*Short task*.
Convert the entries below into a Markdown table with two columns, Row and Line. Give each non-blank line its own numbered row in order, and omit blank lines.

Entries drawn from a collection
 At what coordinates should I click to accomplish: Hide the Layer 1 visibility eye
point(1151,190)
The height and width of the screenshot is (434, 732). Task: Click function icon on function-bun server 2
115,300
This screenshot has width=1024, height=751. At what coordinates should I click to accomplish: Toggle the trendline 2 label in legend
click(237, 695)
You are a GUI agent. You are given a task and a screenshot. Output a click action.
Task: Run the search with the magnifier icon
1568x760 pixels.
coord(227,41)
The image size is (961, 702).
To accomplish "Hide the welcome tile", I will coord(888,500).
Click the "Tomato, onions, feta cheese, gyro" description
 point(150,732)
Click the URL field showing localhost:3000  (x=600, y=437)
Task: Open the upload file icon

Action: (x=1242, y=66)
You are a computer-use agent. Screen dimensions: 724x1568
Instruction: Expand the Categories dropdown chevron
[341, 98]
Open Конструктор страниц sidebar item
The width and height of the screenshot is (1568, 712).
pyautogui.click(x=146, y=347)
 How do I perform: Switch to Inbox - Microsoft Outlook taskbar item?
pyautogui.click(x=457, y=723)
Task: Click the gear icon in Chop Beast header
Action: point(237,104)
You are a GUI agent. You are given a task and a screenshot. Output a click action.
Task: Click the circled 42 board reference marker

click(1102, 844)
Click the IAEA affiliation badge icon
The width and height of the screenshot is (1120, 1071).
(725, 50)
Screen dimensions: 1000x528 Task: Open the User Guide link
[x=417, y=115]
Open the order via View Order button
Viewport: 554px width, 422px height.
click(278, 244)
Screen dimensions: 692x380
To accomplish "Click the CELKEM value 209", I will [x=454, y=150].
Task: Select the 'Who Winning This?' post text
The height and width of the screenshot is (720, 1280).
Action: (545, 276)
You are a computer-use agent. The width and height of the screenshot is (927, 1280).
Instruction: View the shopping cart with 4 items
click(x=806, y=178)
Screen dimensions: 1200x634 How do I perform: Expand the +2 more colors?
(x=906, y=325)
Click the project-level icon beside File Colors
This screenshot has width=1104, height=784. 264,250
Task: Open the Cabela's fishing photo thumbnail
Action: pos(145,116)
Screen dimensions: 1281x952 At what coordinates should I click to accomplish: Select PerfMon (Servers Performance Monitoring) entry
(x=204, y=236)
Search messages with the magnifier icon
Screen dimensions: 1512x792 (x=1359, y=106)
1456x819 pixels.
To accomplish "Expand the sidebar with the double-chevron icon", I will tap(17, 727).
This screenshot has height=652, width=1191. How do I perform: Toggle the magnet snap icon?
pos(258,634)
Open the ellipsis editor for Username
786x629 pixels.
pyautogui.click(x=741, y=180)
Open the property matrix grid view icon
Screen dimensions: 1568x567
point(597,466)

*Completed exercise*.
| Row | Line |
|---|---|
| 1 |  At what coordinates should I click to accomplish: Hide the Layer 1 visibility eye |
| 2 | point(1151,190) |
| 3 | The height and width of the screenshot is (434, 732). Task: Click function icon on function-bun server 2 |
| 4 | 115,300 |
| 5 | This screenshot has width=1024, height=751. At what coordinates should I click to accomplish: Toggle the trendline 2 label in legend |
| 6 | click(237, 695) |
| 7 | You are a GUI agent. You are given a task and a screenshot. Output a click action. |
| 8 | Task: Run the search with the magnifier icon |
| 9 | 1568x760 pixels. |
| 10 | coord(227,41) |
| 11 | The image size is (961, 702). |
| 12 | To accomplish "Hide the welcome tile", I will coord(888,500). |
| 13 | Click the "Tomato, onions, feta cheese, gyro" description |
| 14 |  point(150,732) |
| 15 | Click the URL field showing localhost:3000  (x=600, y=437) |
| 16 | Task: Open the upload file icon |
| 17 | Action: (x=1242, y=66) |
| 18 | You are a computer-use agent. Screen dimensions: 724x1568 |
| 19 | Instruction: Expand the Categories dropdown chevron |
| 20 | [341, 98] |
| 21 | Open Конструктор страниц sidebar item |
| 22 | The width and height of the screenshot is (1568, 712). |
| 23 | pyautogui.click(x=146, y=347) |
| 24 |  How do I perform: Switch to Inbox - Microsoft Outlook taskbar item? |
| 25 | pyautogui.click(x=457, y=723) |
| 26 | Task: Click the gear icon in Chop Beast header |
| 27 | Action: point(237,104) |
| 28 | You are a GUI agent. You are given a task and a screenshot. Output a click action. |
| 29 | Task: Click the circled 42 board reference marker |
| 30 | click(1102, 844) |
| 31 | Click the IAEA affiliation badge icon |
| 32 | The width and height of the screenshot is (1120, 1071). |
| 33 | (725, 50) |
| 34 | Screen dimensions: 1000x528 Task: Open the User Guide link |
| 35 | [x=417, y=115] |
| 36 | Open the order via View Order button |
| 37 | Viewport: 554px width, 422px height. |
| 38 | click(278, 244) |
| 39 | Screen dimensions: 692x380 |
| 40 | To accomplish "Click the CELKEM value 209", I will [x=454, y=150]. |
| 41 | Task: Select the 'Who Winning This?' post text |
| 42 | The height and width of the screenshot is (720, 1280). |
| 43 | Action: (545, 276) |
| 44 | You are a computer-use agent. The width and height of the screenshot is (927, 1280). |
| 45 | Instruction: View the shopping cart with 4 items |
| 46 | click(x=806, y=178) |
| 47 | Screen dimensions: 1200x634 How do I perform: Expand the +2 more colors? |
| 48 | (x=906, y=325) |
| 49 | Click the project-level icon beside File Colors |
| 50 | This screenshot has width=1104, height=784. 264,250 |
| 51 | Task: Open the Cabela's fishing photo thumbnail |
| 52 | Action: pos(145,116) |
| 53 | Screen dimensions: 1281x952 At what coordinates should I click to accomplish: Select PerfMon (Servers Performance Monitoring) entry |
| 54 | (x=204, y=236) |
| 55 | Search messages with the magnifier icon |
| 56 | Screen dimensions: 1512x792 (x=1359, y=106) |
| 57 | 1456x819 pixels. |
| 58 | To accomplish "Expand the sidebar with the double-chevron icon", I will tap(17, 727). |
| 59 | This screenshot has height=652, width=1191. How do I perform: Toggle the magnet snap icon? |
| 60 | pos(258,634) |
| 61 | Open the ellipsis editor for Username |
| 62 | 786x629 pixels. |
| 63 | pyautogui.click(x=741, y=180) |
| 64 | Open the property matrix grid view icon |
| 65 | Screen dimensions: 1568x567 |
| 66 | point(597,466) |